Extract to read
· · ·

Nevertheless, although the European Union undoubtedly does have its beneficial aspects, it remains the case that in essence it is an imperialist outfit, designed to enable the bourgeoisies of the various imperialist countries to be strong enough financially and militarily to safeguard their imperialist status as against (a) their imperialist rivals, (b) the oppressed countries that they exploit, and (c) the working classes of their own countries.
Unpleasant though it is to find on our side of the barricades not only progressive and honest people but also a load of brainless and malicious xenophobes, it is enjoyable to note that the British bourgeoisie has hoist itself with its own petard. It encourages xenophobia as a means of rallying mass support in favour of its own interests (eg, wars against those who resist imperialist superexploitation) and as a means of dividing the working class against itself. But then xenophobia takes on a life of its own and seeks to prevent the British bourgeoisie from pursuing its best interests when these happen to lie in securing international cooperation with other imperialist powers.
There is some chance that the votes of the xenophobes will be what is needed to pull Britain out of the EU come the referendum on 23 June this year – which will in all probability prove disastrous for British imperialism.
To what extent this is so has been well expressed by The Economist: “Europe’s links to America would become more tenuous. Above all, the loss of its biggest military power and most significant foreign-policy actor would seriously weaken the EU in the world.
(Communist Party of Great Britain [Marxist-Leninist], “Why British workers need a Brexit” Proletarian On-Line, April 2016)
In short, Britain’s loss is everyone’s gain: the yobbos, xenophobes, Communists, and old farts, and self-serving Conservative politicians should be praised for taking one for team world. At least, that’s the theory.
And where, “unpleasant though it is”, we find ourselves hoping that maybe we can pull a Mexit of sorts.
Of course, a weakened United States would severely impact Mexico* — when the U.S. catches cold, Mexico contracts pneumonia as the saying goes. We are dependent on trade with the United States (and Canada) for what economic prosperity and political security we enjoy. Or that’s what we’ve been told (and sold).
In theory we don’t have to be dependent on commodities exports, or at least not on exports only to the U.S. and Canada. We would obviously not have the cash on hand (or, rather, our government and major companies) wouldn’t have the cash if the goods we export now were sold internally (the market for new automobiles is more than saturated, we don’t have the refineries we need for our own oil products, and with agricultural policy favoring export crops, would have an excess of food we couldn’t afford, and a shortage of basics like corn), but we do have the resources to be mostly self-sufficient. We’d survive.

· · ·

Data extract
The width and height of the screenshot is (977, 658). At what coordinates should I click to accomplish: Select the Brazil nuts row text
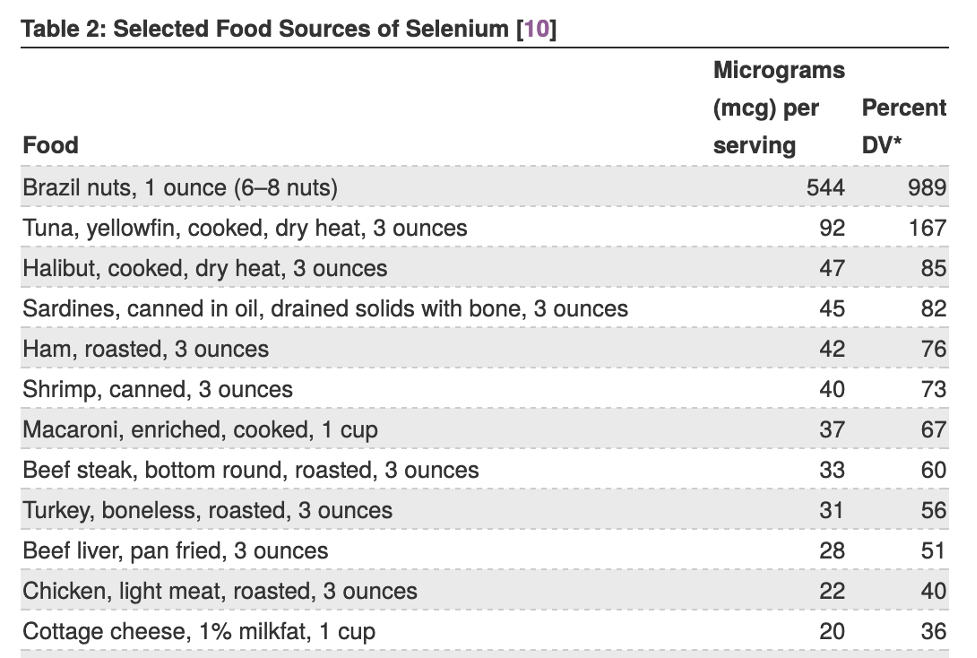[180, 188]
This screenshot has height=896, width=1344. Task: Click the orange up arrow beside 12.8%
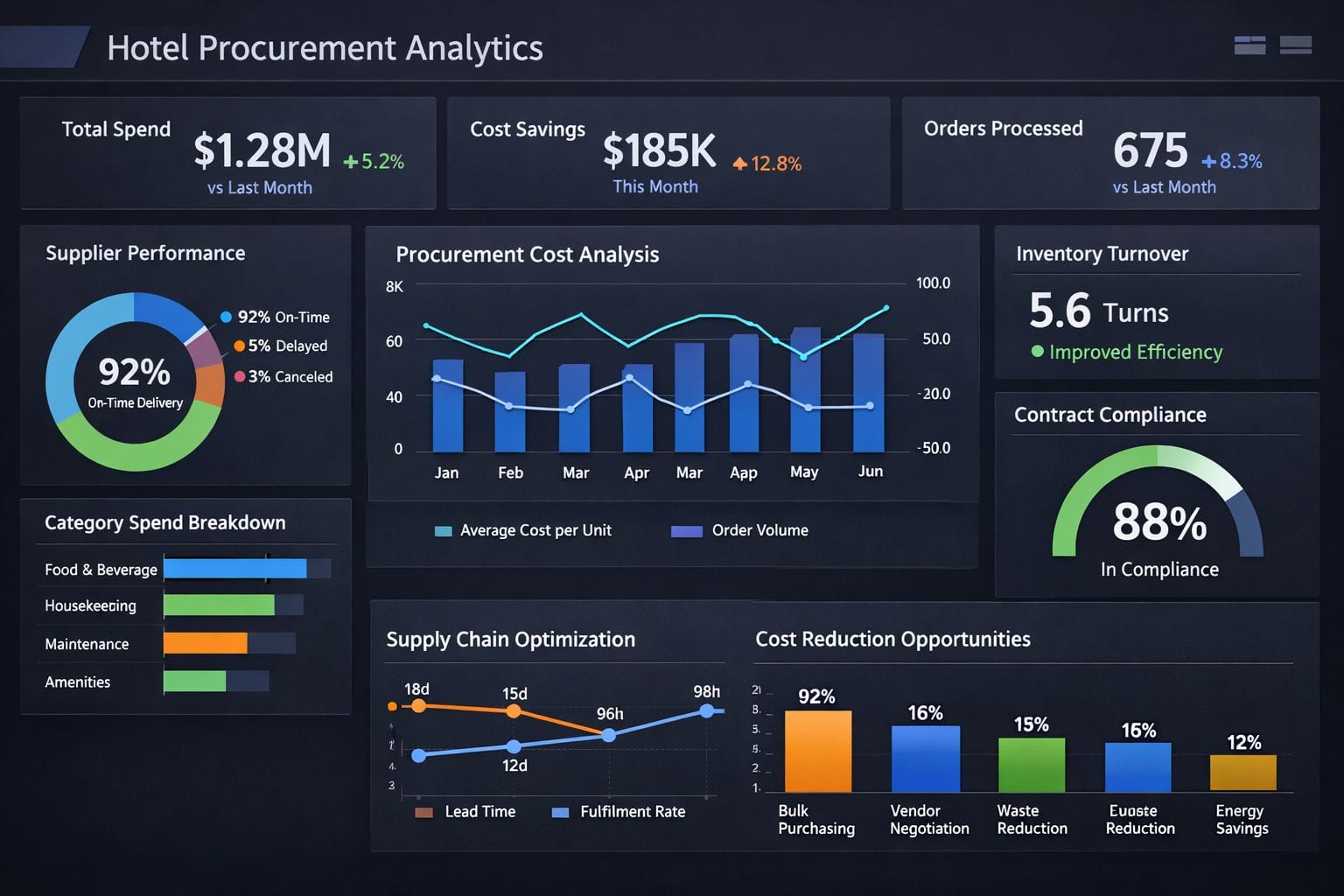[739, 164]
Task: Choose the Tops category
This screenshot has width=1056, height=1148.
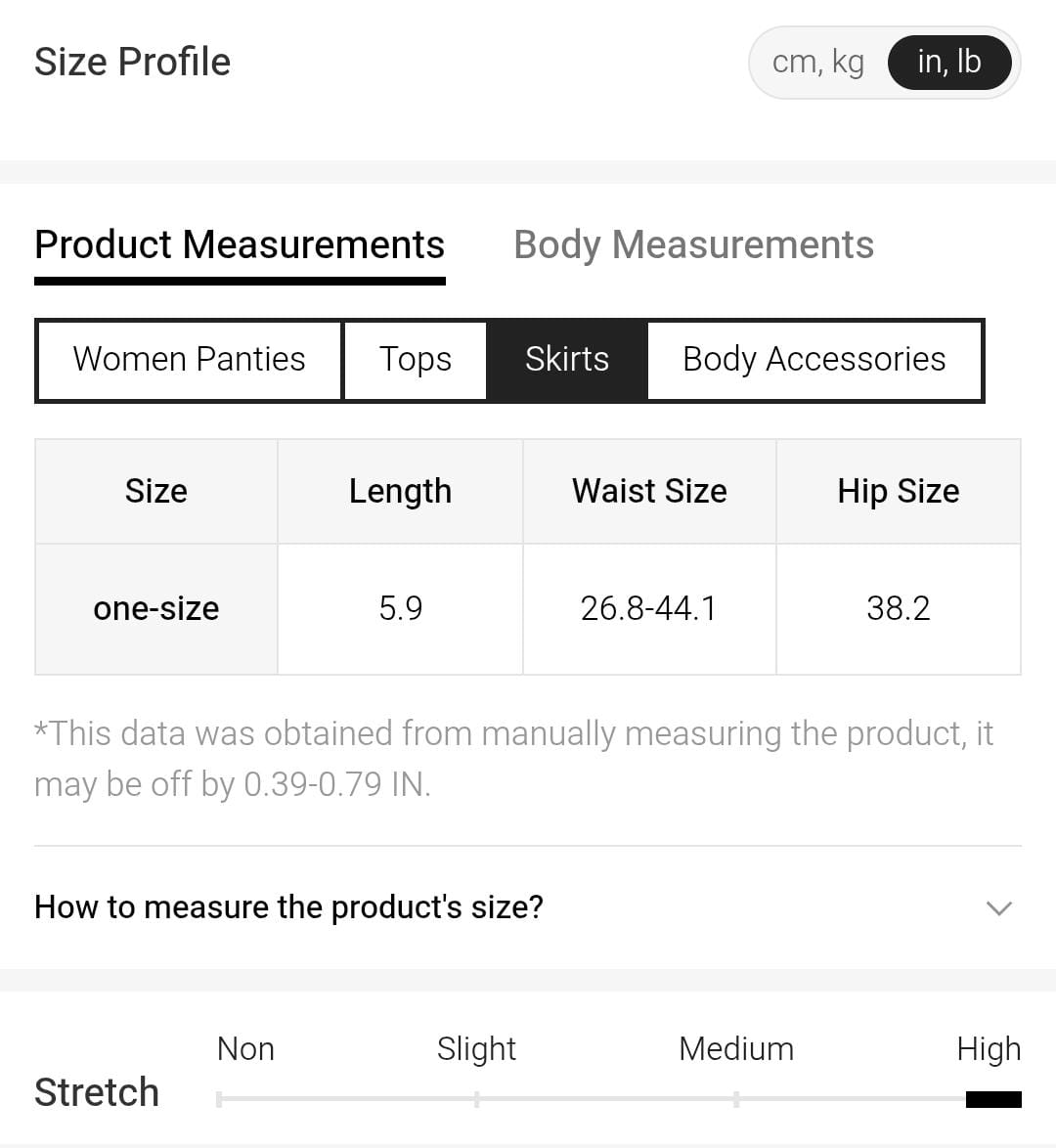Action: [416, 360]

· · ·

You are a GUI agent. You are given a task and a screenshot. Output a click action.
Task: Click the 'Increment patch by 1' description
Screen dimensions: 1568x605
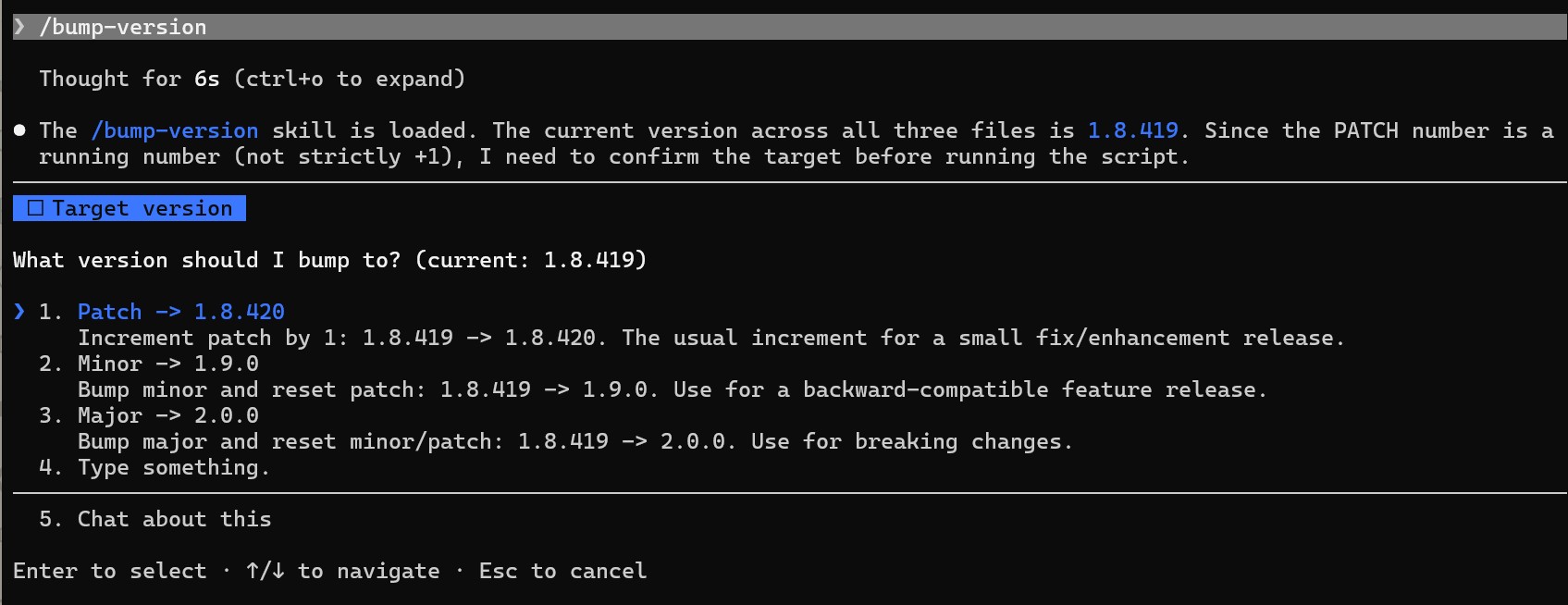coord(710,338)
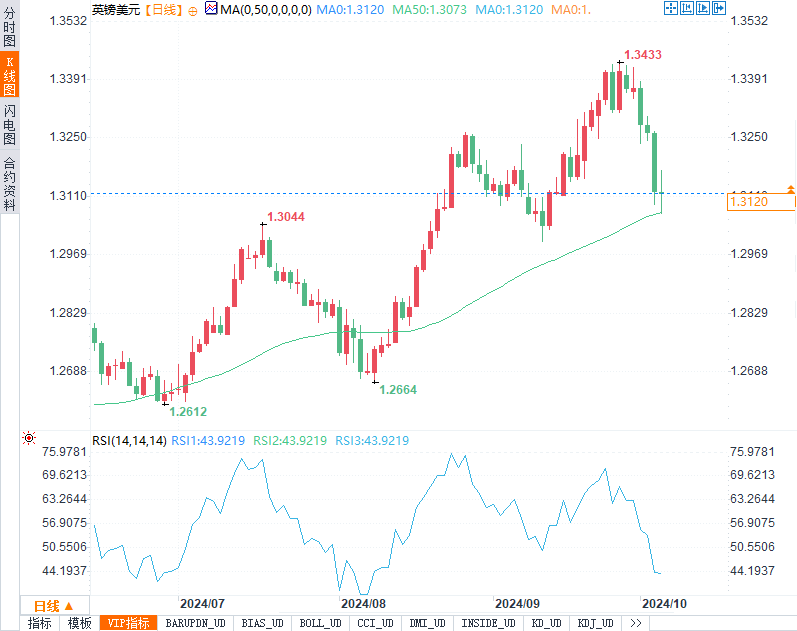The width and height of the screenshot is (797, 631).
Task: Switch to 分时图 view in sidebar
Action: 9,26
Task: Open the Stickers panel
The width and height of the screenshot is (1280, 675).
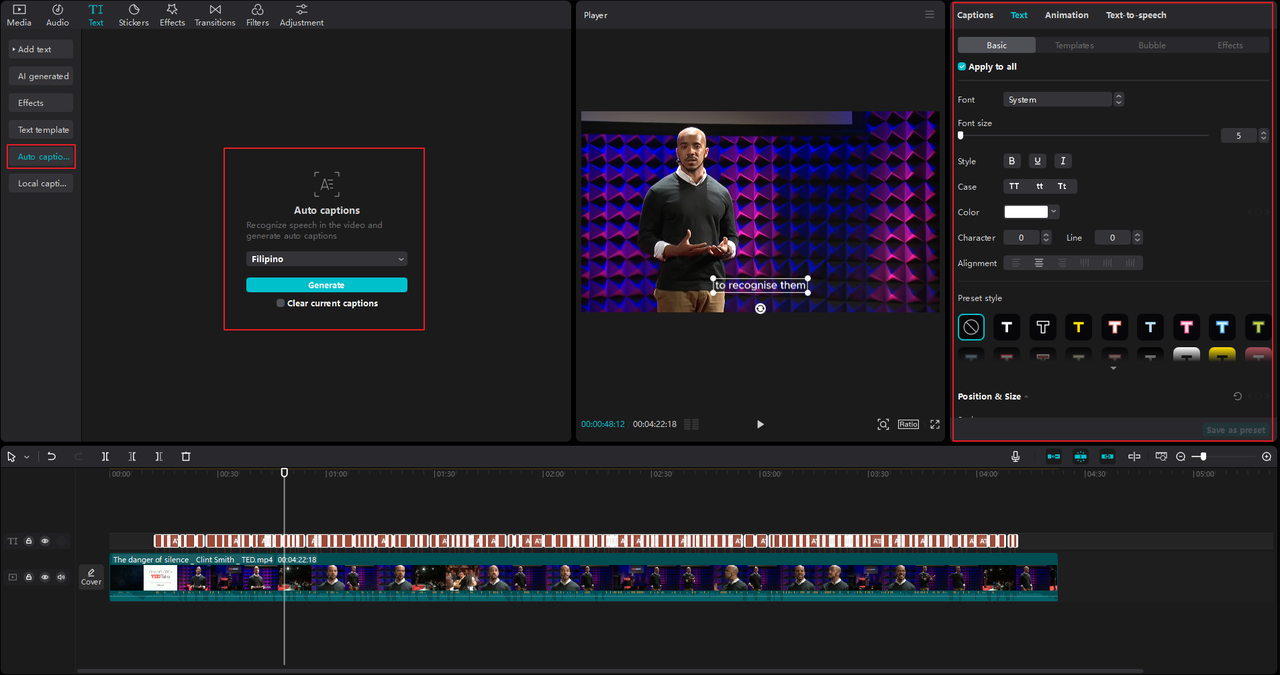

· · ·

What this task involves
Decide whether each statement agrees with the passage on Brexit and Mexico, answering yes or no and quoting the deciding words. 1. The referendum on Britain leaving the EU was to be held on 23 June. 2. The passage says Mexico already has the refineries it needs for its own oil products. 3. The Economist is quoted as saying Europe's links to America would grow stronger.

Answer to the exercise
1. Yes: "the referendum on 23 June this year"
2. No: "we don’t have the refineries we need for our own oil products"
3. No: "Europe’s links to America would become more tenuous."